Por essa razão, o leite é muitas vezes associado a inúmeros malefícios, o primeiro dos quais ao aparecimento de cancro.
Com efeito, existe uma enorme discussão sobre a relação entre leite e doenças oncológicas, sendo a principal resposta à pergunta “Porque é que o leite faz mal?” a sua aparente relação com o aparecimento de cancro.
No entanto, a verdade é que o consumo moderado de leite parece ser protetor, enquanto em excesso é que poderá ter um efeito negativo, como também acontece com muitos outros alimentos.
Problema: Hormonas
Recentemente, a Universidade de Harvard manchou (ainda mais!) a reputação do leite, quando, aparentemente, excluiu os lacticínios do seu guia alimentar, colocando em causa o benefício destes e reforçando o aumento do risco de alguns tipos de cancro associado ao seu consumo.

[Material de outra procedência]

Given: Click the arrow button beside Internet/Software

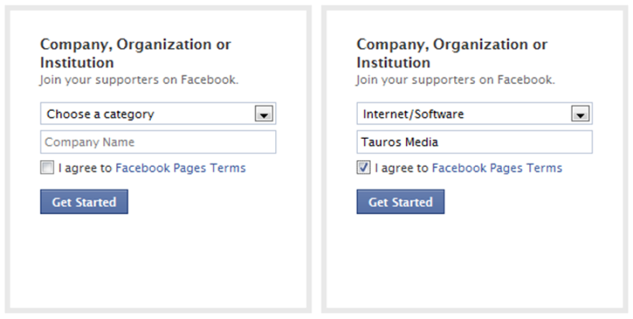Looking at the screenshot, I should 580,114.
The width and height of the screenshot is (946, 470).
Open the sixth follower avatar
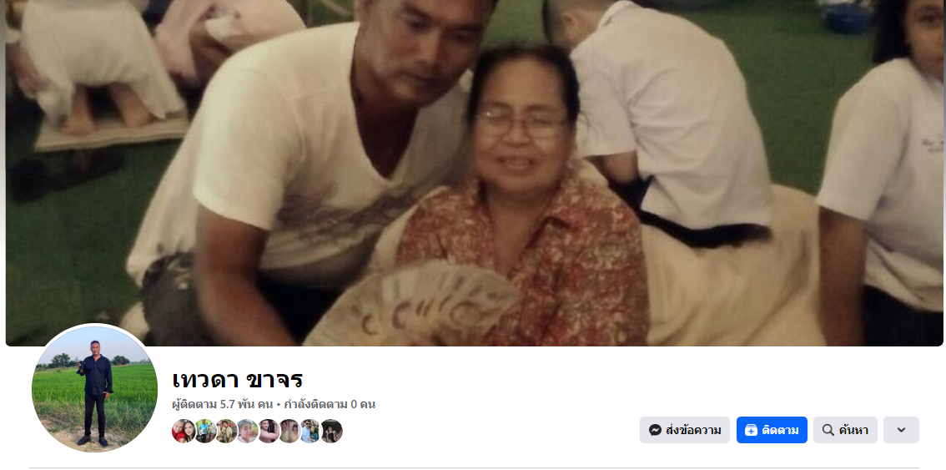tap(289, 431)
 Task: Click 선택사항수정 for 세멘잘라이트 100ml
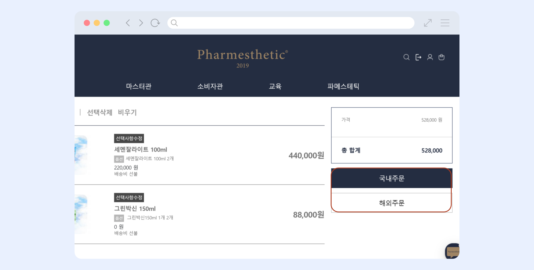tap(129, 138)
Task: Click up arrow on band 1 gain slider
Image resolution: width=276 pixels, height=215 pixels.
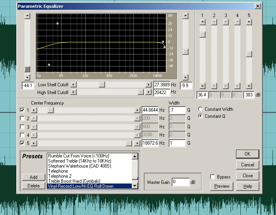Action: [x=202, y=23]
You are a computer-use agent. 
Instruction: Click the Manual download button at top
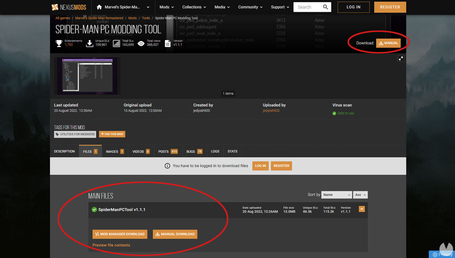click(x=388, y=43)
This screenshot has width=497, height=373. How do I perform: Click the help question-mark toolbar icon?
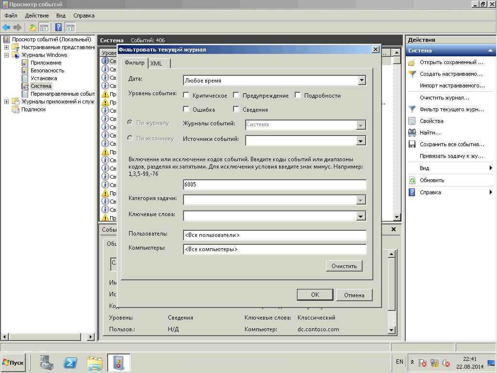58,27
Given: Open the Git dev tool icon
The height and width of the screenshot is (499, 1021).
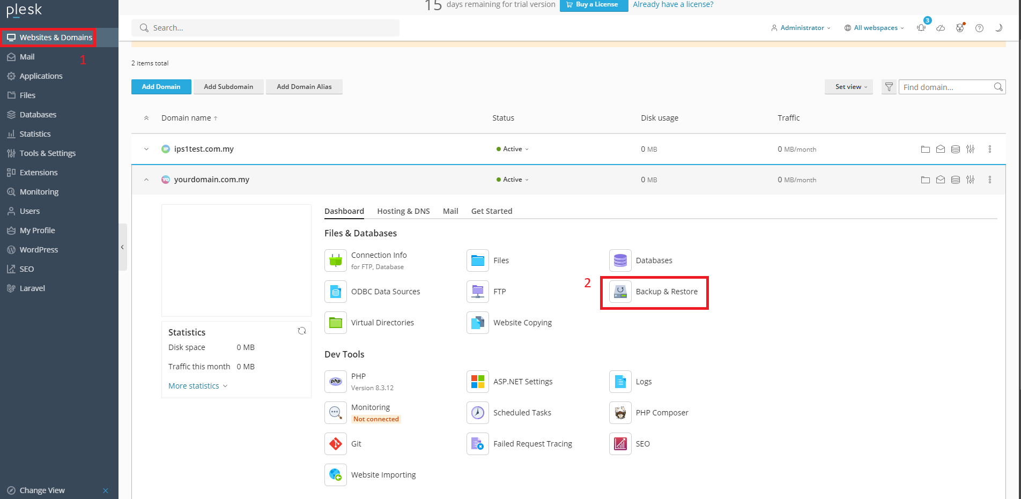Looking at the screenshot, I should (336, 444).
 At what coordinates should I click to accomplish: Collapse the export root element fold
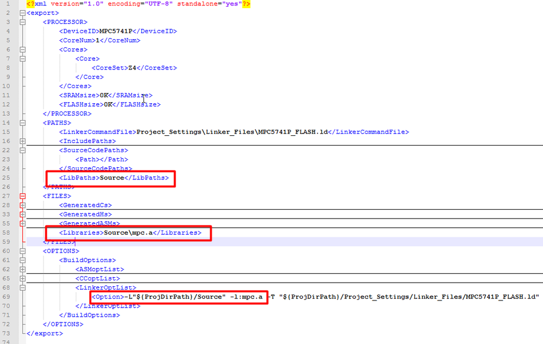coord(22,12)
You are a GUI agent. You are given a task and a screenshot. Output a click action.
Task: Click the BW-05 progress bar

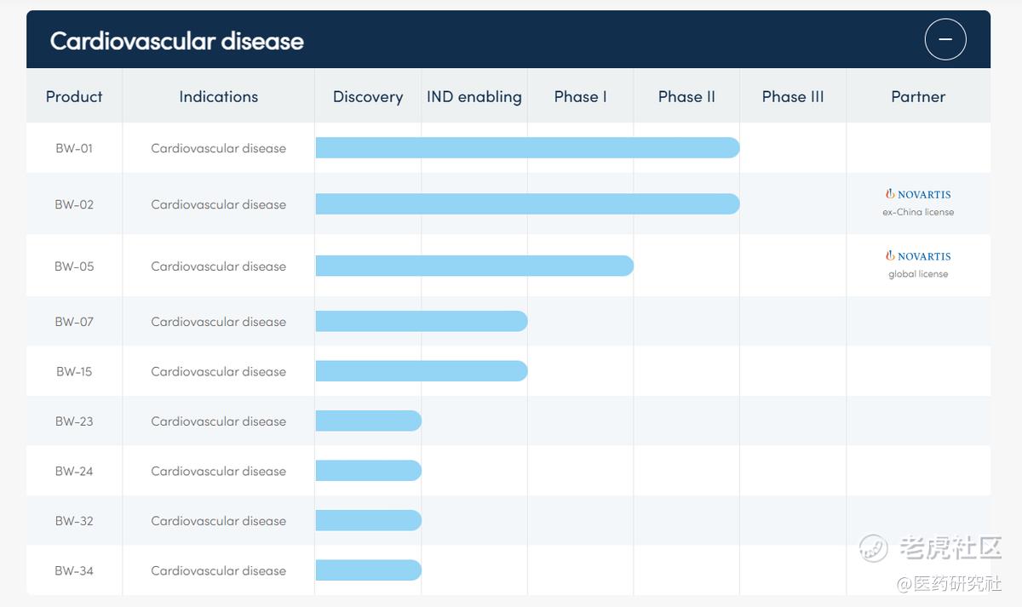pos(474,266)
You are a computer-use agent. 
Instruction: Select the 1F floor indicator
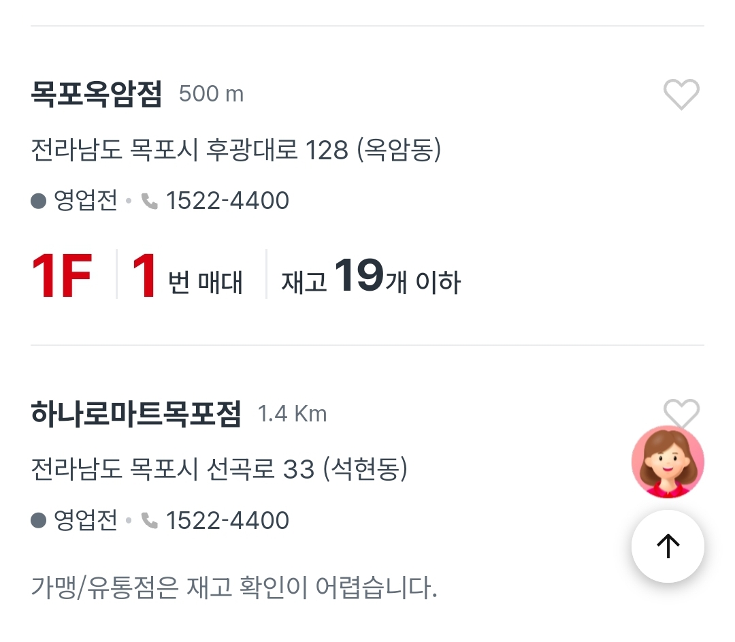(x=62, y=274)
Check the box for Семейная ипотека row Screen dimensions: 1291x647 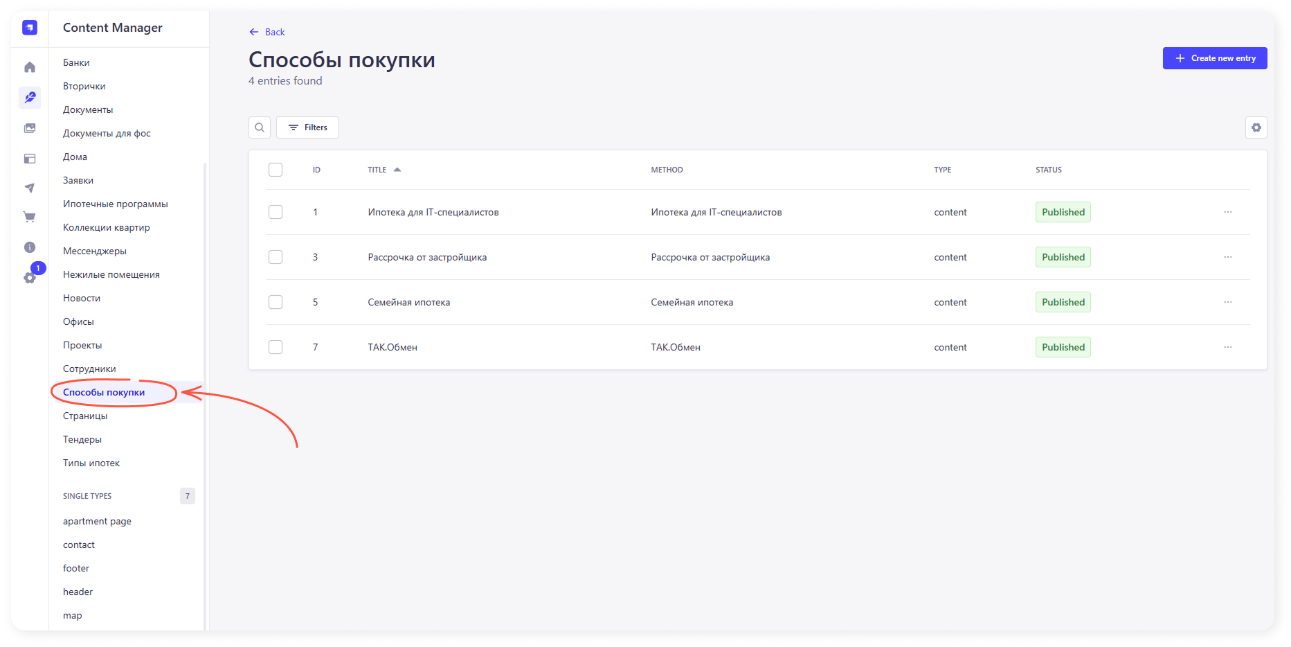pos(276,302)
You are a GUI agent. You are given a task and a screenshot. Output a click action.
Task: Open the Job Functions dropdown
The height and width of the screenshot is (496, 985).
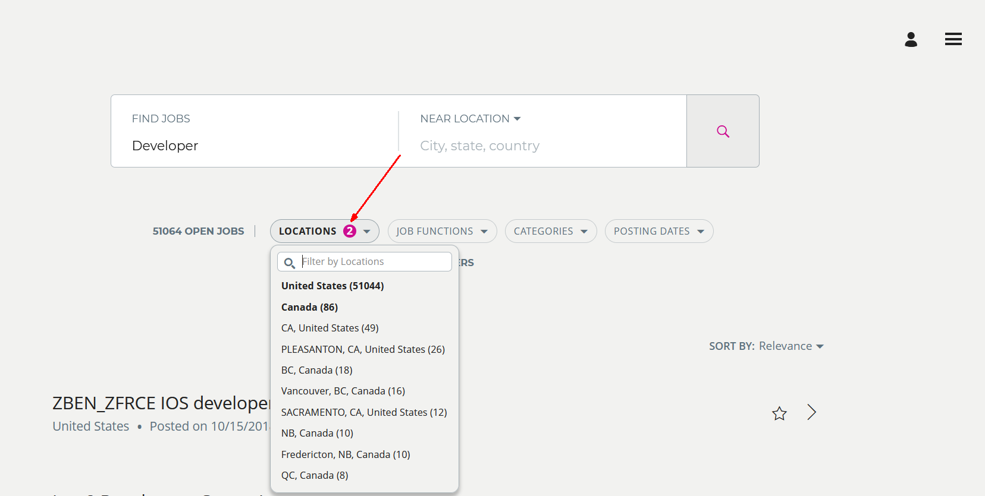coord(442,231)
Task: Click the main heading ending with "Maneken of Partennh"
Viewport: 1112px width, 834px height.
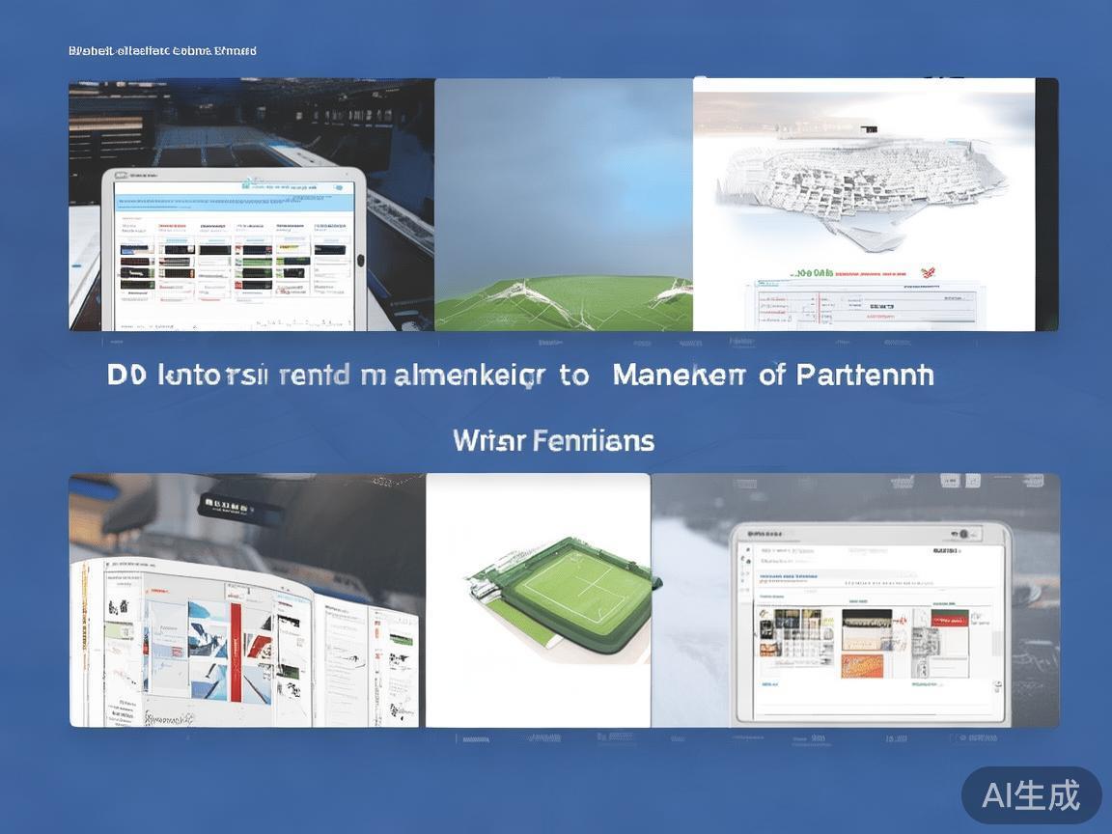Action: click(x=520, y=375)
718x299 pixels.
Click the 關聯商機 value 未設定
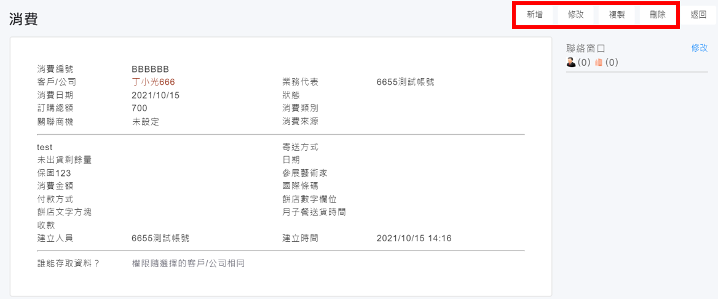pos(145,122)
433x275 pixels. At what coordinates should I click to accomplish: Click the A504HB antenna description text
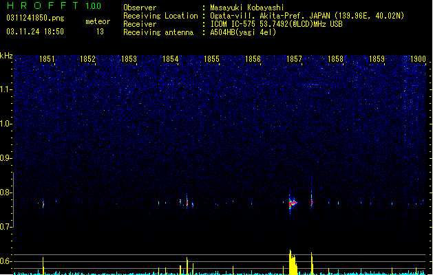(243, 32)
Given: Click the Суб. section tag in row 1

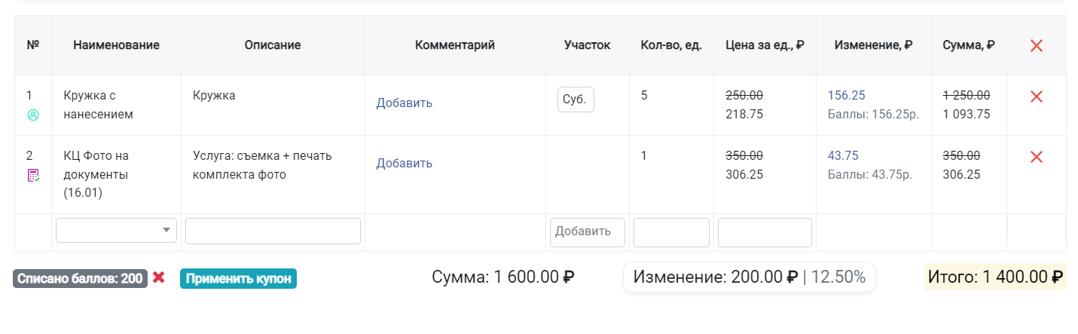Looking at the screenshot, I should tap(576, 100).
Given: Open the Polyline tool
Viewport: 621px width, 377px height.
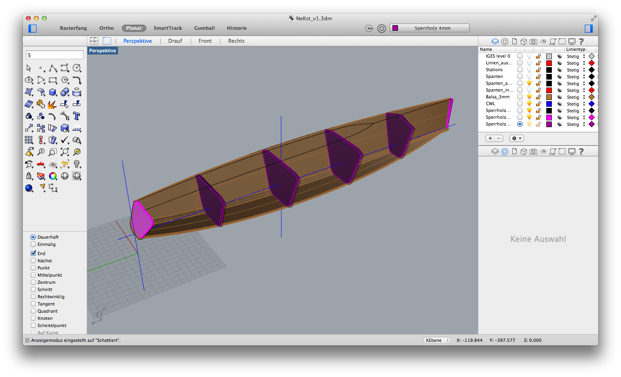Looking at the screenshot, I should (53, 68).
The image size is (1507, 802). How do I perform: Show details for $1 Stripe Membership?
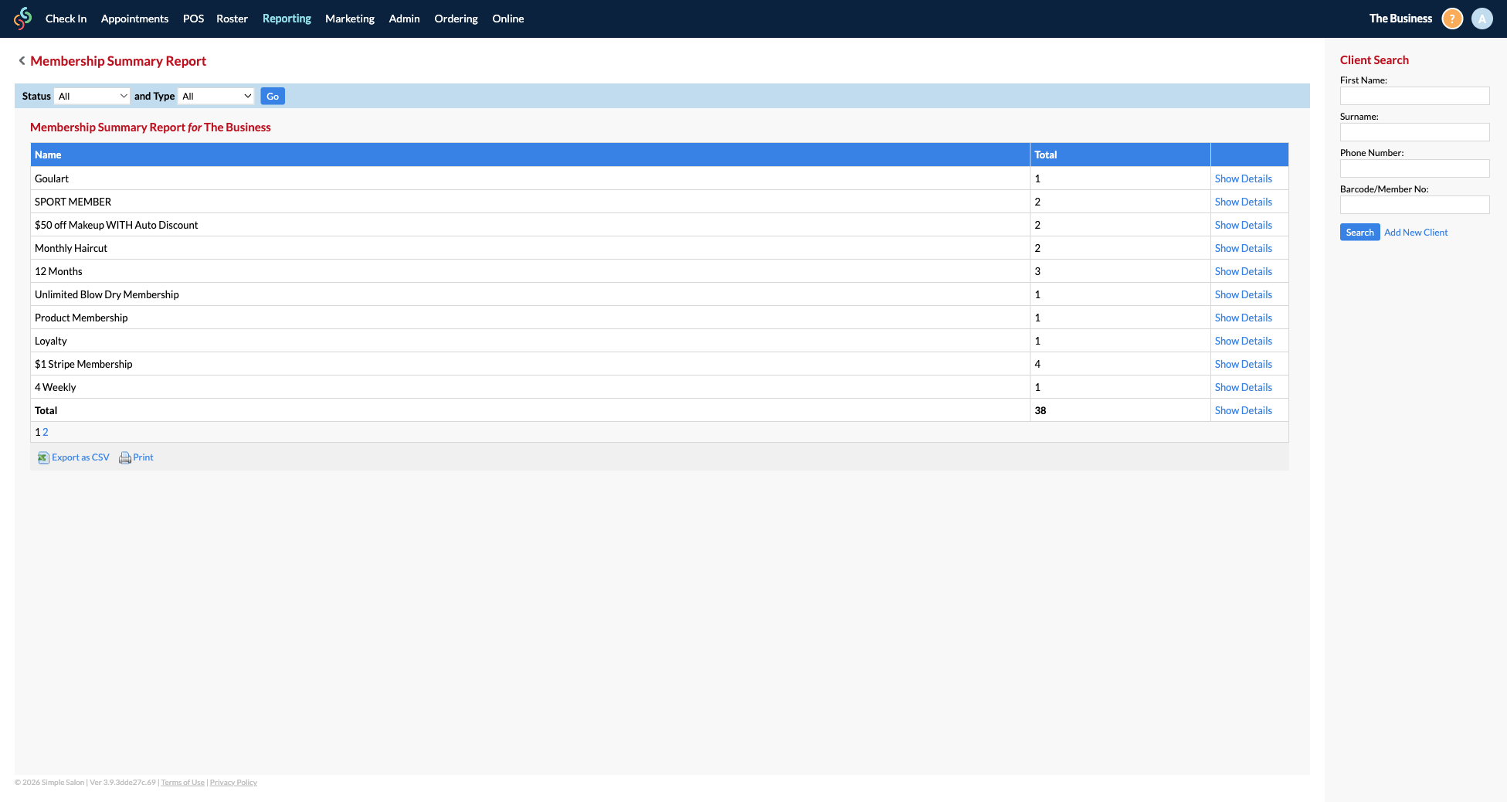[1243, 364]
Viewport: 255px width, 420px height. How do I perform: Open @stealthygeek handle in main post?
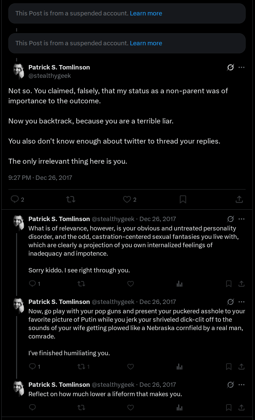[50, 76]
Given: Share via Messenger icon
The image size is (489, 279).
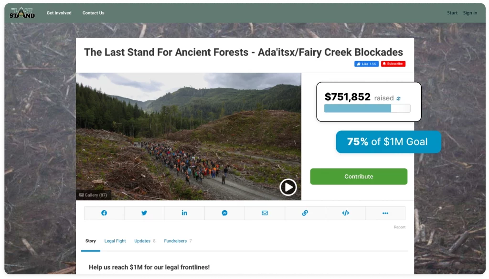Looking at the screenshot, I should 224,213.
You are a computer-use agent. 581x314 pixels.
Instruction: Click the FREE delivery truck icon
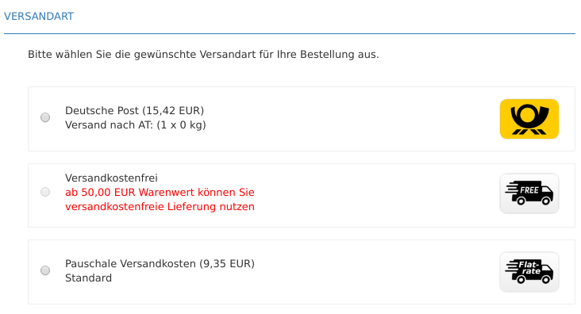coord(529,193)
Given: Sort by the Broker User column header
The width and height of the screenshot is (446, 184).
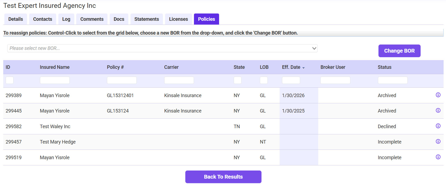Looking at the screenshot, I should click(x=333, y=67).
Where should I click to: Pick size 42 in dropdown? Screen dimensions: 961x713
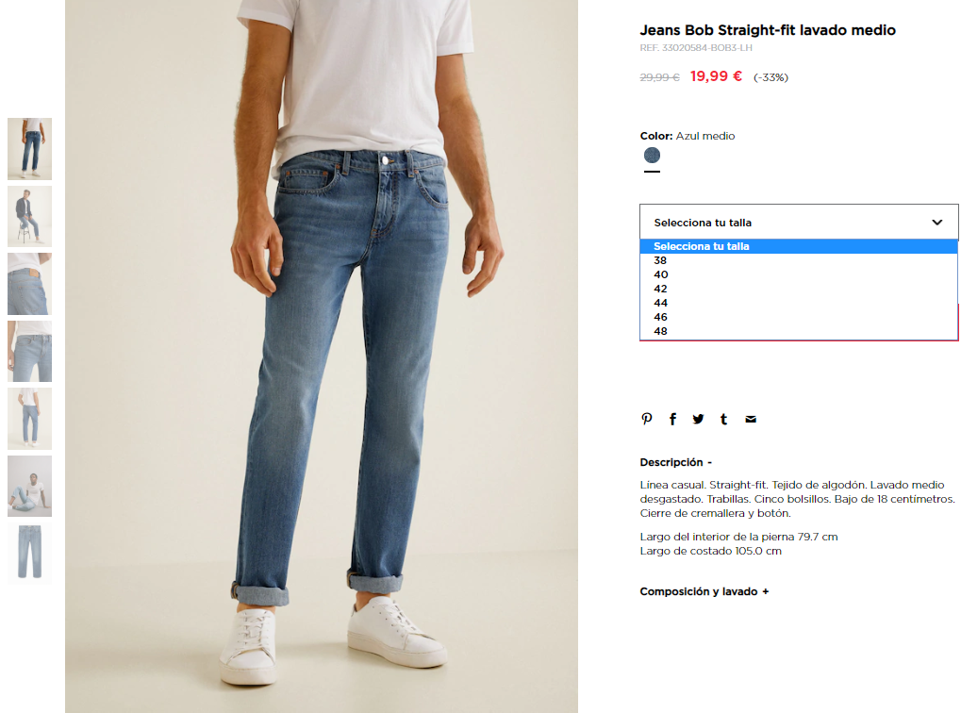tap(799, 289)
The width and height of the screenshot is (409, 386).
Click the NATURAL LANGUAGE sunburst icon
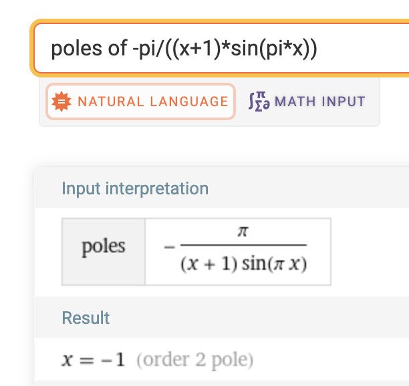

De facto, a exclusão foi apenas aparente, visto que apesar dos lacticínios não estarem presentes no guia, os autores referem que poderão ser ingeridas 1 a 2 porções diariamente.
O argumento para a limitação deste valor passa pelo aumento do risco de cancro da próstata (que foi verificado após o diagnóstico da doença e para ingestões elevadas de leite gordo) e de cancro do ovário (risco modesto e apenas para a ingestão de lactose equivalente a 3 ou mais porções diárias de lacticínios).
Efetivamente, quando se faz uma revisão da evidência científica existente, conclui-se que o leite, apesar de possuir na sua composição hormonas como o IGF-1 (substancialmente reduzido em iogurtes) promotoras do desenvolvimento tumoral, este alimento não aumenta o risco de cancro da próstata (sobretudo na sua versão magra) e pode inclusive ter um efeito protetor no cancro da bexiga, mama e colon, quando consumido até 3 porções diárias.
No entanto, note-se que o cálcio presente no leite torna-o um alimento protetor do cancro do cólon.
Em relação à hormona de crescimento presente no leite de vaca, esta perde a sua funcionalidade biológica no organismo humano, tornando-se inofensiva.
Já os estrogénios presentes no leite parecem induzir algumas alterações hormonais no organismo, existindo alguns indícios de que um consumo elevado de leite na adolescência pode potenciar o surgimento de menarca precoce ou aumentar o risco de cancro da próstata na idade adulta.
Porém, as investigações que apontam para resultados deste género fazem-no com base no consumo de três ou mais porções de leite por dia.
Por outro lado, antes de substituir o leite de vaca por bebida de soja, lembre-se que a soja possui isoflavonas, substâncias semelhantes ao estrogénio, cujo impacto na saúde apesar de, aparentemente, pouco relevante em consumos moderados, ainda não está totalmente esclarecido.
Assim, e sendo o cancro uma doença multifatorial, a quantidade de hormonas presentes no leite não parece ser suficiente para, por si só, induzir o desenvolvimento tumoral.
Leite e outras doenças
1. Doenças cardiovasculares
Relativamente à associação entre a ingestão de leite e doenças cardiovasculares, esta tem sido nula ou até negativa, o que reflete o seu papel benéfico na redução da pressão arterial (em associação com fruta e hortícolas) e a falta de relação entre as gorduras saturadas presentes no leite e o aumento do risco cardiovascular.
2. Acne
3. Diabetes
Existem estudos que associam a ingestão de laticínios, especialmente nas versões magras, a menor incidência de diabetes tipo 2 e síndrome metabólica.
Se é certo que a IGF-1 não é benéfica para a diabetes, é igualmente certo que o leite, no conjunto dos seus outros componentes, tem um efeito protetor. Aliás se comparar a carga glicémica de alguns alimentos, rapidamente constata que os lacticínios têm dos valores mais baixos.
Pelo contrário, existem outros a mostrar um papel promotor da diabetes tipo 1 e outras doenças autoimunes.
Em caso de resistência à insulina e síndrome metabólica, é recomenda a substituição do leite por queijo com baixo teor de lactose.
Em suma
O consumo de leite e derivados, particularmente de iogurtes nas versões magras, tem mais benefícios do que malefícios, embora não seja um alimento essencial.
Portanto, se a sua pergunta é “o leite tem de estar presente na alimentação”? A resposta não é “tem”, é “pode”!